Byrne worked for AMD since 2007 when AMD acquired his company called Advanced Technologies Inc and VML Ltd. He worked at several senior positions including VP Worldwide Graphics and Chipset Sales,
Corporate Vice President of WW Channel and SMB Sales, Corporate Vice President & General Manager Americas Mega Region, Senior Vice President & General Manager of Global Accounts, Senior Vice President and Chief Sales Officer and his last role was the Senior Vice President and General Manager at AMD for the 2,000-strong compute group.
It is his time to leave AMD and he wants to focus on his young family, at least for some time. Since John is a very energetic person we would not be surprised to see him in another IT company, but AMD didn’t want to comment on his future plans. We wish him all the best, as I’ve known John for more than a decade, while I was still at the Inquirer.

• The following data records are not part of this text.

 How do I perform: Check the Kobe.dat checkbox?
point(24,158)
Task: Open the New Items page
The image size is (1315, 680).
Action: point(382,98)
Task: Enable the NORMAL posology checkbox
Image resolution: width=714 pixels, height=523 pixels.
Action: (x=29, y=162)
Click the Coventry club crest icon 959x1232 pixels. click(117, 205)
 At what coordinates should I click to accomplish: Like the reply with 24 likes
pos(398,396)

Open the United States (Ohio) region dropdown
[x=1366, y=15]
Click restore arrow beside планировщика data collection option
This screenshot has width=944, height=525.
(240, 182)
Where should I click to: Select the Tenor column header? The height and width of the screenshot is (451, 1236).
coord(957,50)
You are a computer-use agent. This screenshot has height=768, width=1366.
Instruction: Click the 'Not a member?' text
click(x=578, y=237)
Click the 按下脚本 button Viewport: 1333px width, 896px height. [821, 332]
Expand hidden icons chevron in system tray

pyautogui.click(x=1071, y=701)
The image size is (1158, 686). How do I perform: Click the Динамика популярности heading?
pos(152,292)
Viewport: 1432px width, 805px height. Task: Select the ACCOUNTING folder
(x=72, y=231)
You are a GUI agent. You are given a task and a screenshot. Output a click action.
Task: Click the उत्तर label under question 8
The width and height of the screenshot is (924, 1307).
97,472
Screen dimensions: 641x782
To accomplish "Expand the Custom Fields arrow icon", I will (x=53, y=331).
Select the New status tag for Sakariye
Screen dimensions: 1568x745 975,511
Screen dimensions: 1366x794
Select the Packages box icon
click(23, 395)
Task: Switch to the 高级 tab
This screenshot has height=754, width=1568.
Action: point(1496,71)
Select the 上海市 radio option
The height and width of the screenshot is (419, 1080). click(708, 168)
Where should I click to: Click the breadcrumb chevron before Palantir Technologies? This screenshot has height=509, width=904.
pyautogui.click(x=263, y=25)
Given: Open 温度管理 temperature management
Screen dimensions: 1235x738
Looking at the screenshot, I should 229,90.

Leadership reshuffle prompts speculation
The other major person to leave is Colette LaForce who used to work as Chief Marketing Officer. She joined AMD in 2012 from Dell and was responsible for probably the best GPU launch in the history of the GPUs. She and her team pulled of the Hawaii launch last year, which was a major success, with tens of thousands of people following the live stream. The R9 290X, codenamed Hawaii, was one of the more successful GPUs in a while for AMD, with some new parts on the horizon. We hope she will also do well at her next job.
The last on this list is Rajan Naik, AMD’s Chief Strategy Officer also hired in 2012. He came from the McKinsey & Company and we don’t know much about him.
We can only speculate the reasons why these people are going after Lisa Su got the CEO position, but we remember that a similar scenario played out at Intel.
After Brian Krzanich and Rene James got the job of CEO and President respectively, prompting David Dadi Perlmutter to leave. We have no idea whether there are any similarities between these two cases, but we are sure that AMD is becoming a new company.
It’s not uncommon in many industries. When people feel left out or skipped in the line of succession, they can leave for one reason or another. It is also too early to say who will replace Byrne, LaForce and Naik in the long run.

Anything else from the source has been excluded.